* GIVEN ENTRIES:
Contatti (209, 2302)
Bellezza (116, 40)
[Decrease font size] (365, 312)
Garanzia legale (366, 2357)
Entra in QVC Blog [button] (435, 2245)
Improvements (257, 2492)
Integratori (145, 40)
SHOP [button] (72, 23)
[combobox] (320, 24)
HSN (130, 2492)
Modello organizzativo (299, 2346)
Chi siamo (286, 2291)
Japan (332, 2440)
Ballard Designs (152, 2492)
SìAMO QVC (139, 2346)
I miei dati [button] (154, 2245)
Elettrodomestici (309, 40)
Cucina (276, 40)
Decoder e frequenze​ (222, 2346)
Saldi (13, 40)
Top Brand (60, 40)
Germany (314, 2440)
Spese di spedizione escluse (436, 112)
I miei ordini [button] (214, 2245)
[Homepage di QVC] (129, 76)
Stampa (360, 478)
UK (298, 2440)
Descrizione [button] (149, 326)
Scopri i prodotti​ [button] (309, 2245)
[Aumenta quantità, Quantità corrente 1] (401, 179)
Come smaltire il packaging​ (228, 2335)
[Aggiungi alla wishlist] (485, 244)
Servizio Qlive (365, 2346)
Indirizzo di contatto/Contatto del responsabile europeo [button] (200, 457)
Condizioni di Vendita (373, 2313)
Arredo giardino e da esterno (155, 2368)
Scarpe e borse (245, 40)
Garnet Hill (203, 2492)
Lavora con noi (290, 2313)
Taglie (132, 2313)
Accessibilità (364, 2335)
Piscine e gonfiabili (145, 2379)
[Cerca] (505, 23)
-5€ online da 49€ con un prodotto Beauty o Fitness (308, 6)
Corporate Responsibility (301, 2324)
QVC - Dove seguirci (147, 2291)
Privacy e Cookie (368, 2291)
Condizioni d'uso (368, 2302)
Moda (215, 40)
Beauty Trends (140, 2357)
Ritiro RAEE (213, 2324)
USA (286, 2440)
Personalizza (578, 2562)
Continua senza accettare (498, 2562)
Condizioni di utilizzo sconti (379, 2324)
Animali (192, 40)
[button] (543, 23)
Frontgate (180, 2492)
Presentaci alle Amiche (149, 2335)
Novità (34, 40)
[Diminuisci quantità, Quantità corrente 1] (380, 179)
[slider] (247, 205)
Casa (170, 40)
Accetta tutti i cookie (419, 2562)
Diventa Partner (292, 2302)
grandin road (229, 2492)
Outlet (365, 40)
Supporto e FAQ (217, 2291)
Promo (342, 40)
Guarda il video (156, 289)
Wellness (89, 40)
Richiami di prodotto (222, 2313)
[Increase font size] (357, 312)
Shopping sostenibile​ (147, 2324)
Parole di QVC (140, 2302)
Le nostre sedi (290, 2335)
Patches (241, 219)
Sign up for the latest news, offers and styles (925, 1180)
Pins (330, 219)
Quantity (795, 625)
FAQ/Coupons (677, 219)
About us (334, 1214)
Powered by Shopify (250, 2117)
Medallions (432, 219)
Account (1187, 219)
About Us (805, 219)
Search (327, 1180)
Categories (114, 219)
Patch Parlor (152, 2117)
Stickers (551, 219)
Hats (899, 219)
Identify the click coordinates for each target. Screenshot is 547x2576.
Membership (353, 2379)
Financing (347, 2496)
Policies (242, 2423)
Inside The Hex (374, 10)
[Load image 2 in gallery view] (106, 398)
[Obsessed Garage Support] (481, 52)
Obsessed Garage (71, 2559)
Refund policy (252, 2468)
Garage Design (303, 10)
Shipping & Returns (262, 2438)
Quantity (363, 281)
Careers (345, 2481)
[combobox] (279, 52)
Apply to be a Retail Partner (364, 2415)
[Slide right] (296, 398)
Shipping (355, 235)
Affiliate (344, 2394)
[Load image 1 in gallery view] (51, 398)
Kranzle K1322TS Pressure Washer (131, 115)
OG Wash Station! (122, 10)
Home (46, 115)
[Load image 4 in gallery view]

* TASK TO CARRY OUT: Reproduce the lines of the entries above from the one with "Piscine e gonfiabili (145, 2379)" to the one with "Sign up for", both included, exactly and without any other line.

* EXERCISE SOLUTION:
Piscine e gonfiabili (145, 2379)
[Cerca] (505, 23)
-5€ online da 49€ con un prodotto Beauty o Fitness (308, 6)
Corporate Responsibility (301, 2324)
QVC - Dove seguirci (147, 2291)
Privacy e Cookie (368, 2291)
Condizioni d'uso (368, 2302)
Moda (215, 40)
Beauty Trends (140, 2357)
Ritiro RAEE (213, 2324)
USA (286, 2440)
Personalizza (578, 2562)
Continua senza accettare (498, 2562)
Condizioni di utilizzo sconti (379, 2324)
Animali (192, 40)
[button] (543, 23)
Frontgate (180, 2492)
Presentaci alle Amiche (149, 2335)
Novità (34, 40)
[Diminuisci quantità, Quantità corrente 1] (380, 179)
[slider] (247, 205)
Casa (170, 40)
Accetta tutti i cookie (419, 2562)
Diventa Partner (292, 2302)
grandin road (229, 2492)
Outlet (365, 40)
Supporto e FAQ (217, 2291)
Promo (342, 40)
Guarda il video (156, 289)
Wellness (89, 40)
Richiami di prodotto (222, 2313)
[Increase font size] (357, 312)
Shopping sostenibile​ (147, 2324)
Parole di QVC (140, 2302)
Le nostre sedi (290, 2335)
Patches (241, 219)
Sign up for the latest news, offers and styles (925, 1180)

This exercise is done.